Percutaneous Versus Open Tracheotomy
Only 12 events were specifically reported to occur in patients undergoing percutaneous tracheotomy. There has been a great deal of discussion in the literature regarding the relative safety of open versus percutaneous tracheotomy.20–22 These survey data clearly do not allow us to comment on that issue, as we do not know if other events also involved percutaneous tracheotomies, and we do not know the denominator for either type of tracheotomy.

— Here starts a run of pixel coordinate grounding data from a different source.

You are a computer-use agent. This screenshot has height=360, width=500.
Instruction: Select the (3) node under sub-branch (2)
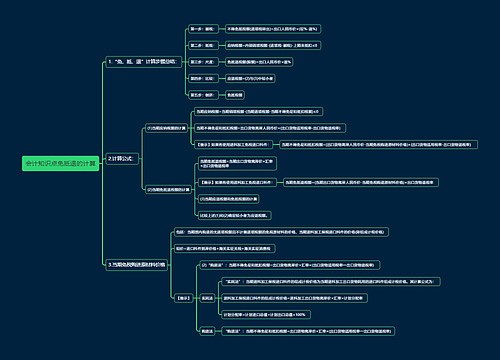tap(229, 199)

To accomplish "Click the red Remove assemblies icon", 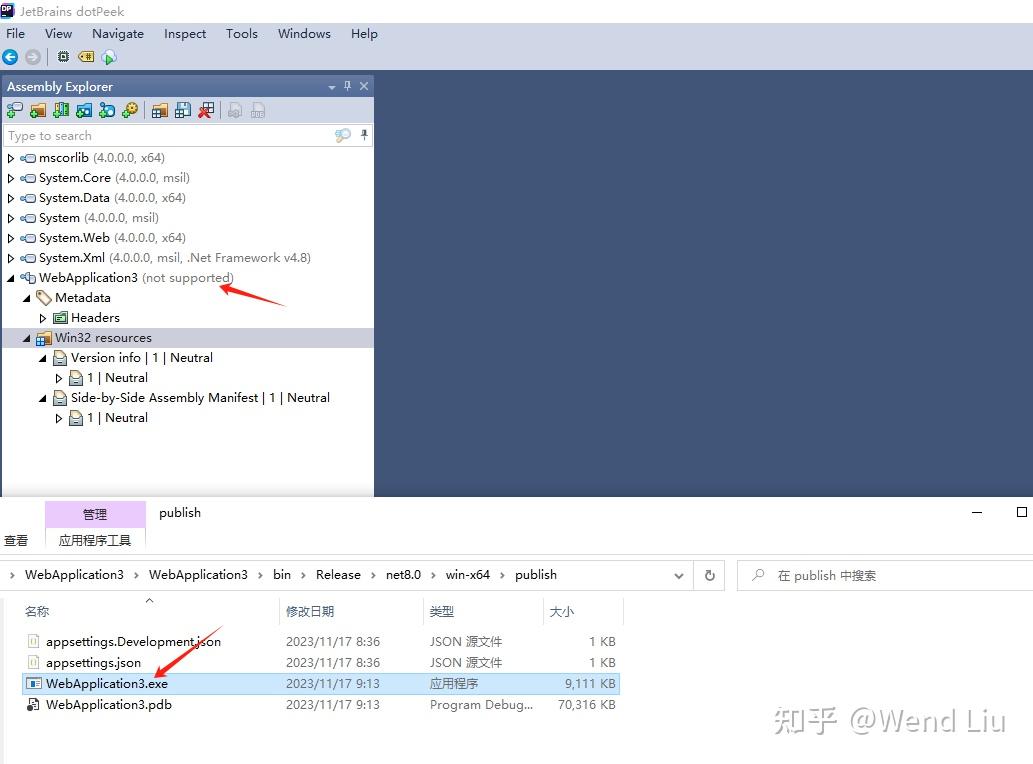I will coord(206,110).
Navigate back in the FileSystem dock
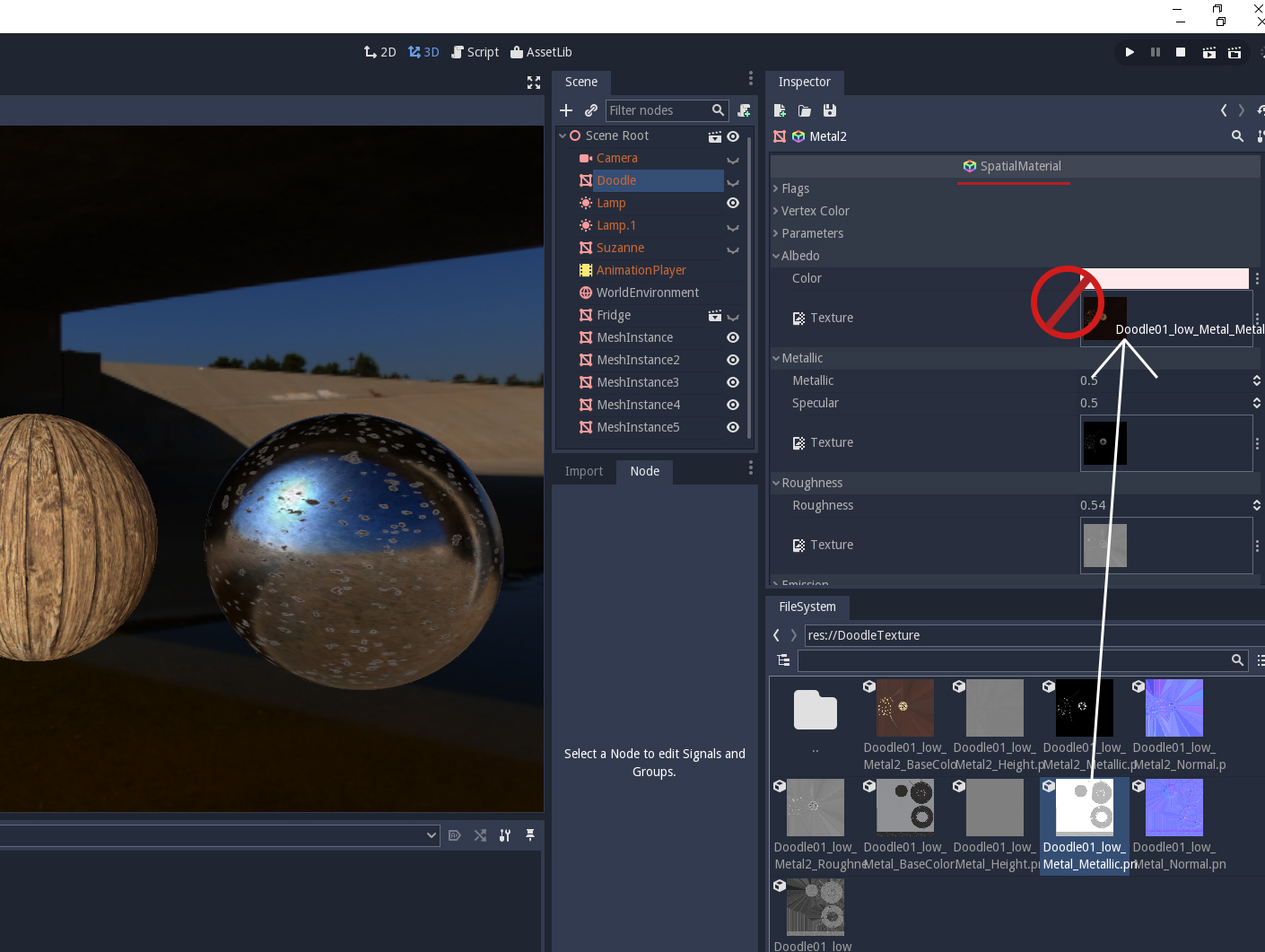The width and height of the screenshot is (1265, 952). point(775,634)
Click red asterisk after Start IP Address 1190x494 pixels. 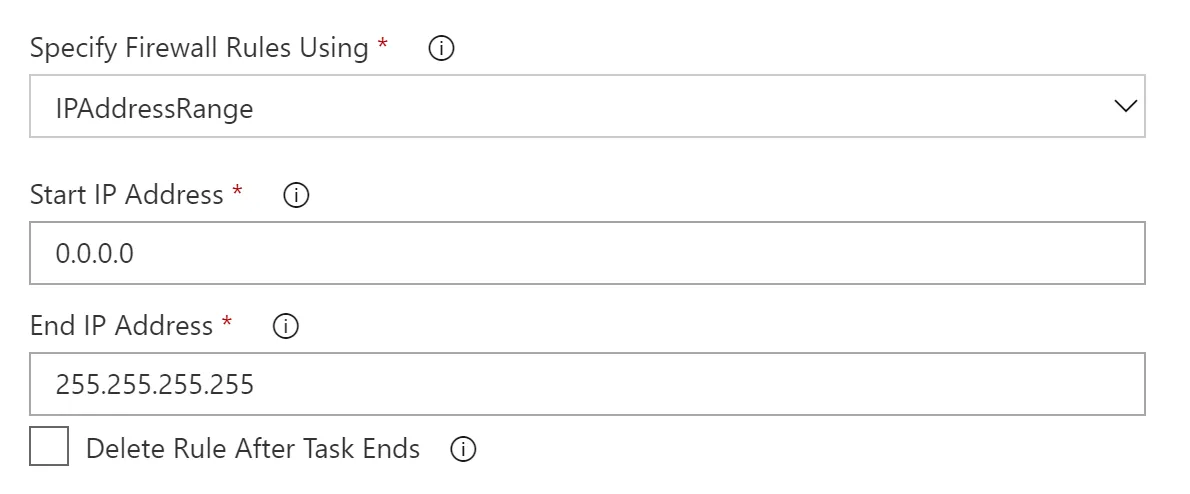coord(237,192)
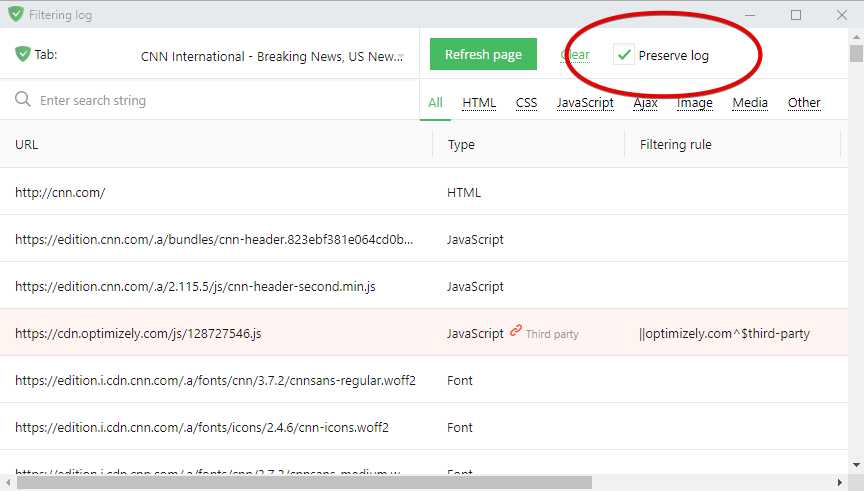Toggle the Preserve log checkbox
This screenshot has height=491, width=864.
click(624, 55)
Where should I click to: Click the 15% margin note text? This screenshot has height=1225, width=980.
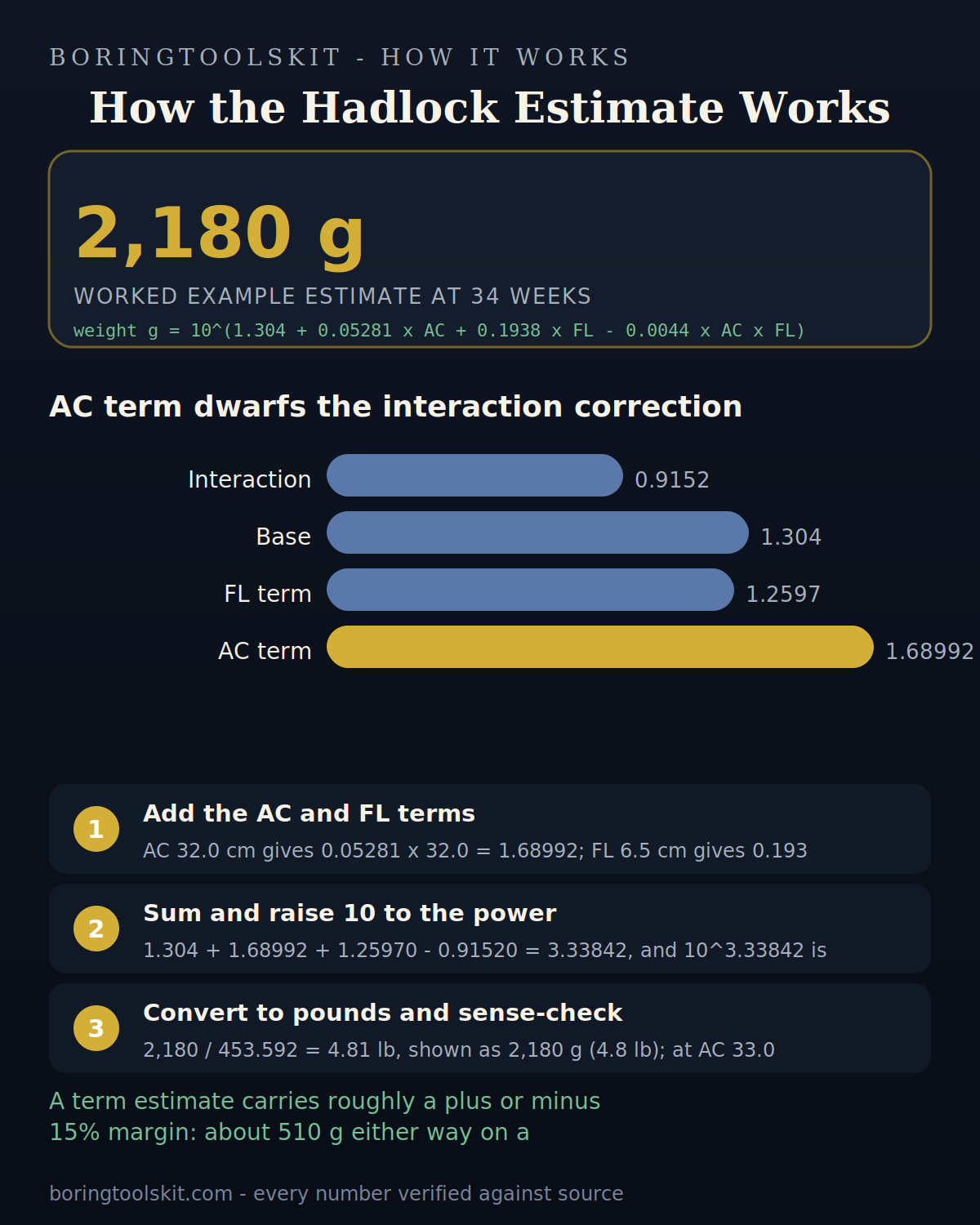325,1116
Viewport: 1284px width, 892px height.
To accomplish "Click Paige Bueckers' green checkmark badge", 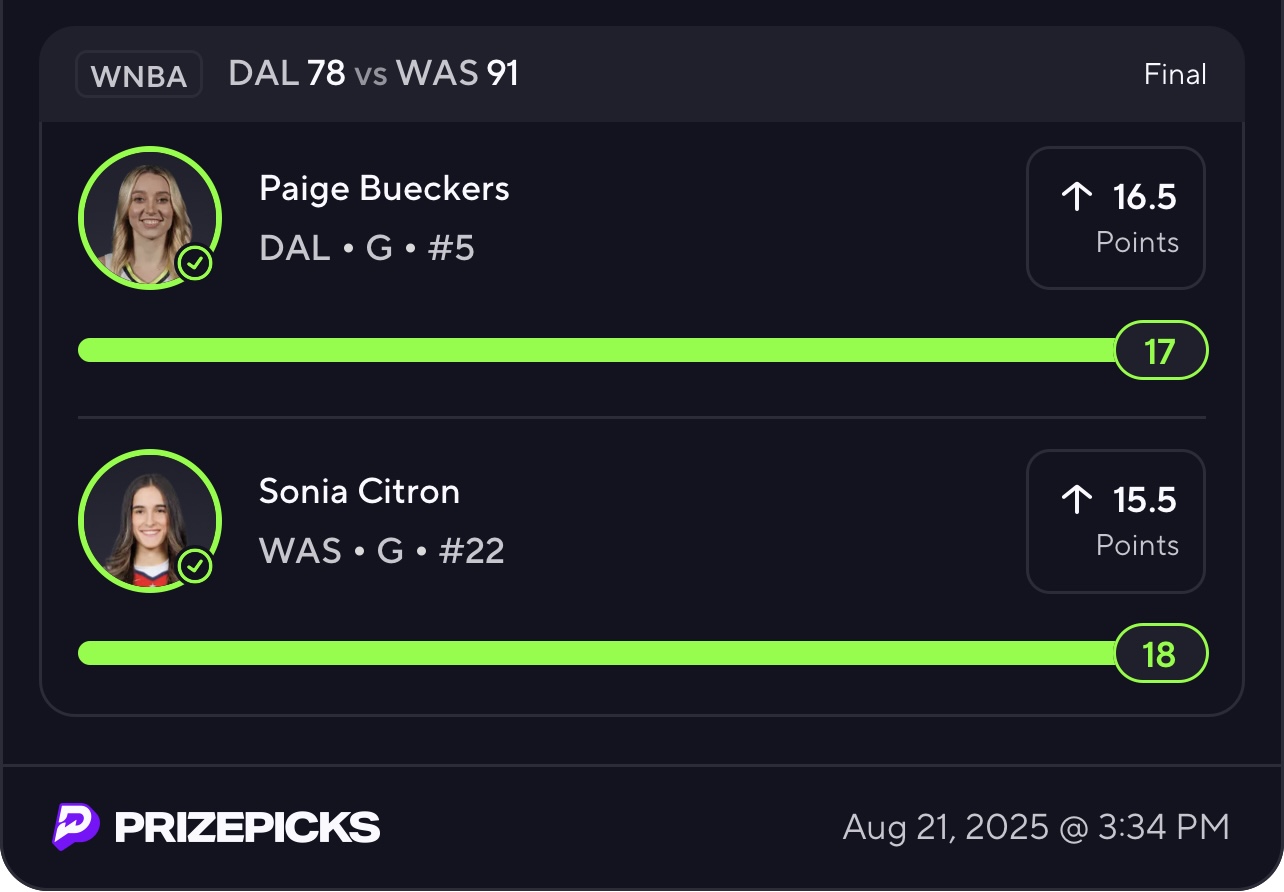I will tap(195, 264).
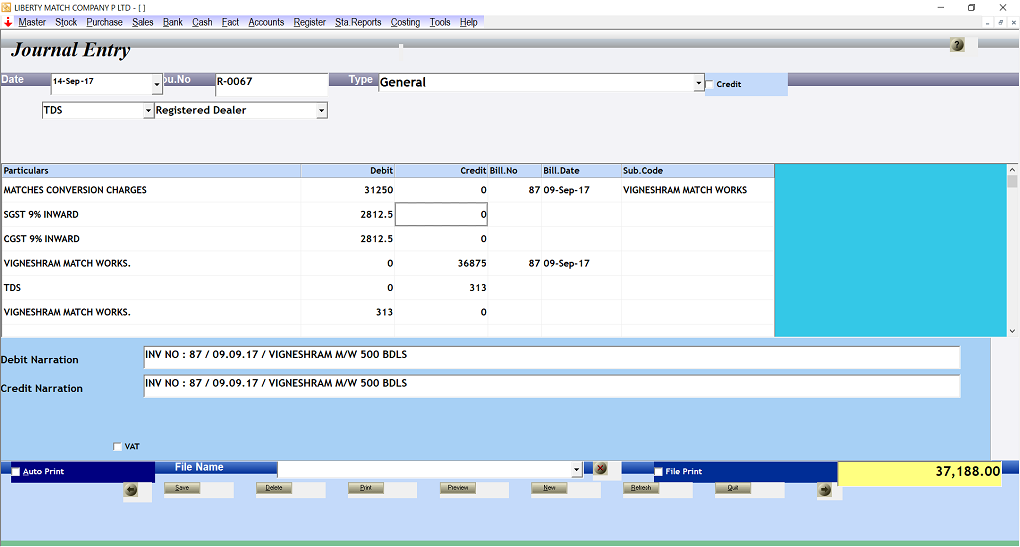
Task: Expand the Type General dropdown
Action: (x=699, y=84)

However, the vast majority of events happened after the immediate postoperative period. Once the tracheotomy tract has epithelialized, the initial technique of insertion would presumably be irrelevant to the risk of long-term complications. Therefore, these data suggest that the relative risk of a particular insertion technique is probably small relative to some of the long-term risks of indwelling tracheotomy.
CONCLUSION
Tracheotomy complications, including complications causing death or permanent disability, although uncommon in an individual otolaryngologist’s practice, represent a substantial number of death or disability events nationally. We report a very approximate annual estimate of 1,000 catastrophic events and 500 causing death or permanent disability. Laryngologists experience the greatest number of complications. General otolaryngologists experience relatively fewer events compared to subspecialists. Pediatric otolaryngologists report TIFs more commonly than their peers. The vast majority of events occur after the immediate perioperative period, indicating that otolaryngologists are doing well at reducing the risk of complications in this initial high-risk period and that a focus on postoperative care may be the best means to further reduce the frequency of complications. Many of the reported events involve causes that should be amenable to prospective system improvement strategies.
Footnotes
The authors have no funding, financial relationships, or conflicts of interest to disclose.